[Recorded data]

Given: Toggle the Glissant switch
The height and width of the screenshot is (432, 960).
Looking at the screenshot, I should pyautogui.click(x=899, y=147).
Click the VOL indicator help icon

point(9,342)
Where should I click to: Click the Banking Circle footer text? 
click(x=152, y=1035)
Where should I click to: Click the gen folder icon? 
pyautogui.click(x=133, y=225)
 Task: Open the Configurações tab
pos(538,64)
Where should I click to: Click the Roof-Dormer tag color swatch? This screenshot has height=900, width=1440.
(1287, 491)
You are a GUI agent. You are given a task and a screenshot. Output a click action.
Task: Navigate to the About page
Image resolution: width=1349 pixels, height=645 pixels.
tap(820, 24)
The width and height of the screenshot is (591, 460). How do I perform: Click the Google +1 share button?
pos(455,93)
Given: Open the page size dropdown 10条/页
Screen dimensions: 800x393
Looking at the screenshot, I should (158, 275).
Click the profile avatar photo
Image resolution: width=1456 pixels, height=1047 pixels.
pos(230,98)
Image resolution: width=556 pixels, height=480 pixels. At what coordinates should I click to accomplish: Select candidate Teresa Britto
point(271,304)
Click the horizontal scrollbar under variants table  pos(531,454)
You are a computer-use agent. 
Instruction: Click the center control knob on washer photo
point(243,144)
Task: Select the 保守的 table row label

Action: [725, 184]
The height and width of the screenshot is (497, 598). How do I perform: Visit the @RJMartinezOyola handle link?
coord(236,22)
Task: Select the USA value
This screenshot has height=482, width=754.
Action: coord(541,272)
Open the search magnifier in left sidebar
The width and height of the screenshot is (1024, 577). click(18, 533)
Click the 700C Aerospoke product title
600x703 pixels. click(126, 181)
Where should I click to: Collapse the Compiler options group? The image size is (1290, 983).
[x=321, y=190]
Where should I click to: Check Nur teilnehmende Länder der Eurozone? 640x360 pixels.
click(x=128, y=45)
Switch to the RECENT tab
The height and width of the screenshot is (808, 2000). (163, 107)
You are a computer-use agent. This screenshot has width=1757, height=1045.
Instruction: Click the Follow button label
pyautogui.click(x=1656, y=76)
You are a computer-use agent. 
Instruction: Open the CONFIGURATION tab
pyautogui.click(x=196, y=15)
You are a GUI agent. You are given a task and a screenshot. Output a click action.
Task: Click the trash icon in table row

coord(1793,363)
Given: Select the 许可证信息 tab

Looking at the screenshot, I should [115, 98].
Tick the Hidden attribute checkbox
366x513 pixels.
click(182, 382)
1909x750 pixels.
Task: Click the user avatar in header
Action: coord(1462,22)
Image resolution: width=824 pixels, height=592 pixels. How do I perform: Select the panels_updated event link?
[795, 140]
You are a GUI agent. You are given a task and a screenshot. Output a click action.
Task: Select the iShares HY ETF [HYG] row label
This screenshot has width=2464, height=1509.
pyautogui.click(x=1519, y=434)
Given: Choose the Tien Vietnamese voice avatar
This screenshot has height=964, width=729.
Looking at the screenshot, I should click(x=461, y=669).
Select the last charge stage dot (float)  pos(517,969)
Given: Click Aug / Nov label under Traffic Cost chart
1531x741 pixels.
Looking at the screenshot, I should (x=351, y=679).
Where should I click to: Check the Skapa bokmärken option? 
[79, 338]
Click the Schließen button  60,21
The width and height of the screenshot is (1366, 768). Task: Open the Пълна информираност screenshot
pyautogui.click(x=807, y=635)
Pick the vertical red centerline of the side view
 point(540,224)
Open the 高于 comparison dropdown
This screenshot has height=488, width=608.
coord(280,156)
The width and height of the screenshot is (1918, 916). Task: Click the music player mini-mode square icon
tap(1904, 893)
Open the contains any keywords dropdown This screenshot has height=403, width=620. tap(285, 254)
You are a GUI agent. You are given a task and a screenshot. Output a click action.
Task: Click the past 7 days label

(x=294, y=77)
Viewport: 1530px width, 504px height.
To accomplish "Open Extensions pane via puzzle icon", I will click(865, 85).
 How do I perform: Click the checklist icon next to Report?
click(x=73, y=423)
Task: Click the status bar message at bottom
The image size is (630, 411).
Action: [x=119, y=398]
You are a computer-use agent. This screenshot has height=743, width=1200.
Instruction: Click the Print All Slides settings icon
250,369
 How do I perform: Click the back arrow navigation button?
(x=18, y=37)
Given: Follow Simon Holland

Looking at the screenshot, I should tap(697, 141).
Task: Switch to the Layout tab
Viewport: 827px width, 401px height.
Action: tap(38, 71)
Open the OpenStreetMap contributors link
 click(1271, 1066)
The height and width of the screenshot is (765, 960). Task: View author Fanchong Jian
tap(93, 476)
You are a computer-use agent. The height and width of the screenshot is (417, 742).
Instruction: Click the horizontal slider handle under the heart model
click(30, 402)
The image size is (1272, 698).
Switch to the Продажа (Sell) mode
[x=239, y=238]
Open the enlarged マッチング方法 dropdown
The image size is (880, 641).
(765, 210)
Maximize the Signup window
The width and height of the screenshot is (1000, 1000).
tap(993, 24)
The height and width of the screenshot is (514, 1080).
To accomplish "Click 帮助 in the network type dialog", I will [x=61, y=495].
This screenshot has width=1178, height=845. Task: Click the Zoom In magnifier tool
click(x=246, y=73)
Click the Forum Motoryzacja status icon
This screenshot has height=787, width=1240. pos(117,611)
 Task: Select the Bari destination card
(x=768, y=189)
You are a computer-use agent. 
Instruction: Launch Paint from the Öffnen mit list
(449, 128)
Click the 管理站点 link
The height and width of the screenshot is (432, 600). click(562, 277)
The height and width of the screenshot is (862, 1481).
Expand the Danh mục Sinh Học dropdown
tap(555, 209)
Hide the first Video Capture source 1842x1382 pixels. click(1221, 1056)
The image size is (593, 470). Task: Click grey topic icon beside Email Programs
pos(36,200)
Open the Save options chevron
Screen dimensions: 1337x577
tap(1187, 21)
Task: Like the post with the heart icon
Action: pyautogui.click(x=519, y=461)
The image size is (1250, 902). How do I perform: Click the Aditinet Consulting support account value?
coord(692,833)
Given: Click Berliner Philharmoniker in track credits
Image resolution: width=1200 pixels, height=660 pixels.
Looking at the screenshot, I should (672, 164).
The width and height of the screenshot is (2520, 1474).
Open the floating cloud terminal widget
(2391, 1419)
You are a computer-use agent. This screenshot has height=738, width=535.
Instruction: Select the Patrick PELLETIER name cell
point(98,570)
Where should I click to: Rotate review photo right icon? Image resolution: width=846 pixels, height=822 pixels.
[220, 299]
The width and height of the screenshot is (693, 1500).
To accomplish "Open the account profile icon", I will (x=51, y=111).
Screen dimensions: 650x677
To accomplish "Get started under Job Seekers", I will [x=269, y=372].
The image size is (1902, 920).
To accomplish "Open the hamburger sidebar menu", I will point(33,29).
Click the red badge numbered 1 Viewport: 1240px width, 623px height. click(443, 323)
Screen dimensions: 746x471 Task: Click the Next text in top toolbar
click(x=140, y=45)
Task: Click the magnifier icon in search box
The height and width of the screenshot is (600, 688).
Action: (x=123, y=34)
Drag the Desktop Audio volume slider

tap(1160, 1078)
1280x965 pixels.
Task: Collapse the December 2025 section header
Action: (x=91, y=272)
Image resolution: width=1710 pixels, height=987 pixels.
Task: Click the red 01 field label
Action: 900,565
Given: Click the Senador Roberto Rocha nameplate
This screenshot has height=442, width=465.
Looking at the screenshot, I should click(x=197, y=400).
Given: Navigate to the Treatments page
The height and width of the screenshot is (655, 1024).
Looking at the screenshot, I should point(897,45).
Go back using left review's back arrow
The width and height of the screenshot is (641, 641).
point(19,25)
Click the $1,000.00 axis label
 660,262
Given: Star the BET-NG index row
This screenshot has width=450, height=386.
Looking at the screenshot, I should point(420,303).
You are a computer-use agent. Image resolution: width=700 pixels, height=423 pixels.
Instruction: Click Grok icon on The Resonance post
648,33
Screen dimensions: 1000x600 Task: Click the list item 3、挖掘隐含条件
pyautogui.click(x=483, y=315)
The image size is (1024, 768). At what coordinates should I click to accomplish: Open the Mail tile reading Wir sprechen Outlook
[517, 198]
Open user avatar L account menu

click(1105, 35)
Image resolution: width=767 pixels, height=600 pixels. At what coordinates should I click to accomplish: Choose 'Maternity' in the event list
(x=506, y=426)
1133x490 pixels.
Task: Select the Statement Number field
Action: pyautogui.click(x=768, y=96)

[Assignment] Once you find the line containing "The width and height of the screenshot is (641, 641).", copy it and every line after it through the end of the records, exactly and nothing else.

[Result below]
The width and height of the screenshot is (641, 641).
point(19,25)
Click the $1,000.00 axis label
 660,262
Given: Star the BET-NG index row
This screenshot has width=450, height=386.
Looking at the screenshot, I should point(420,303).
You are a computer-use agent. Image resolution: width=700 pixels, height=423 pixels.
Instruction: Click Grok icon on The Resonance post
648,33
Screen dimensions: 1000x600 Task: Click the list item 3、挖掘隐含条件
pyautogui.click(x=483, y=315)
The image size is (1024, 768). At what coordinates should I click to accomplish: Open the Mail tile reading Wir sprechen Outlook
[517, 198]
Open user avatar L account menu

click(1105, 35)
Image resolution: width=767 pixels, height=600 pixels. At what coordinates should I click to accomplish: Choose 'Maternity' in the event list
(x=506, y=426)
1133x490 pixels.
Task: Select the Statement Number field
Action: pyautogui.click(x=768, y=96)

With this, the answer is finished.